--- Blok tekstu ---

Boruc wyznaje teorię, że jest piłkarzem tylko do końca meczu lub treningu. O jego nikotynowym nałogu wiedzą wszyscy - w ogóle się z tym nie krył. W pełnym ludzi centrum handlowym dał się sfotografować z kuflem piwa w ręku i papierosem w ustach.
Celtic ukarał go 50 tys. funtów grzywny za picie podczas zgrupowania w Portugalii. Trener Gordon Strachan nakazał mu dodatkowe treningi. We wrześniu za pijaństwo Beenhakker wyrzucił go z kadry.
Jeszcze rok temu byliśmy zszokowani, gdy jeden z fizjologów przekonywał dziennikarza "Gazety", że Boruc ma problem z alkoholem. Jego zdaniem bronił świetnie, bo młody organizm radził sobie z alkoholem. - Ale do czasu - złowrogo zakończył fizjolog.

--- Przedstawione dane ---

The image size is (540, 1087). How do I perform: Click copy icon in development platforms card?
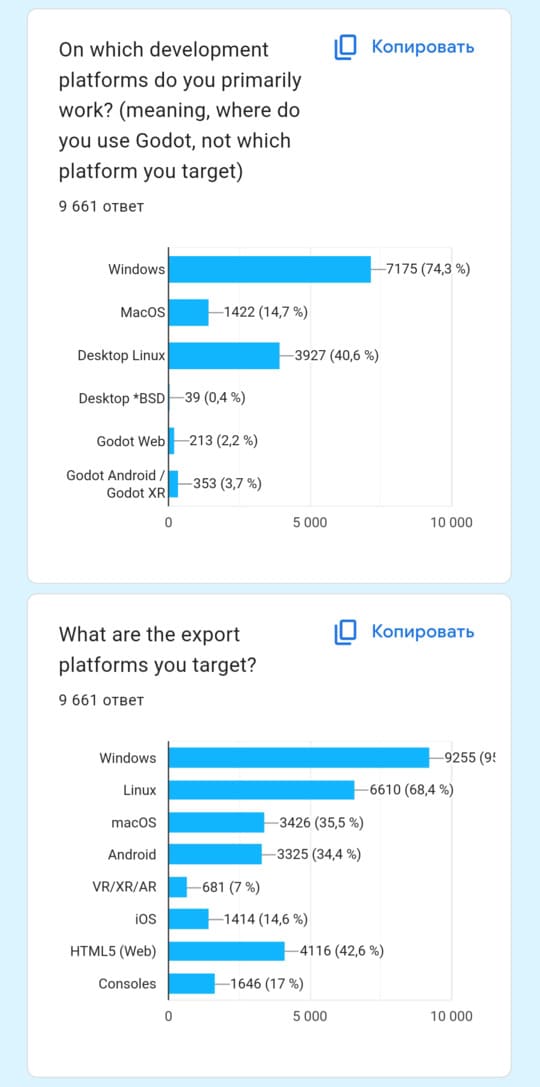345,47
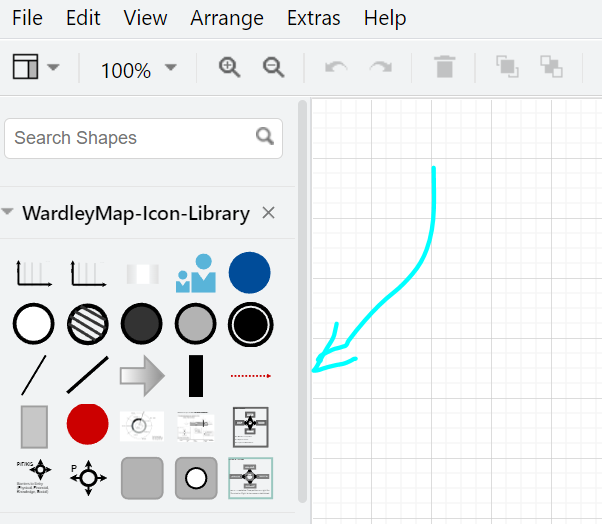Image resolution: width=602 pixels, height=524 pixels.
Task: Collapse the WardleyMap-Icon-Library section
Action: pyautogui.click(x=10, y=213)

---

● **Polecenie**
Powtórz dosłownie fragment tekstu o Borucu od „Boruc wyznaje teorię, że” do „go z kadry.”. Dane nie mają tu żadnego znaczenia.

● **Odpowiedź pisemna**
Boruc wyznaje teorię, że jest piłkarzem tylko do końca meczu lub treningu. O jego nikotynowym nałogu wiedzą wszyscy - w ogóle się z tym nie krył. W pełnym ludzi centrum handlowym dał się sfotografować z kuflem piwa w ręku i papierosem w ustach.
Celtic ukarał go 50 tys. funtów grzywny za picie podczas zgrupowania w Portugalii. Trener Gordon Strachan nakazał mu dodatkowe treningi. We wrześniu za pijaństwo Beenhakker wyrzucił go z kadry.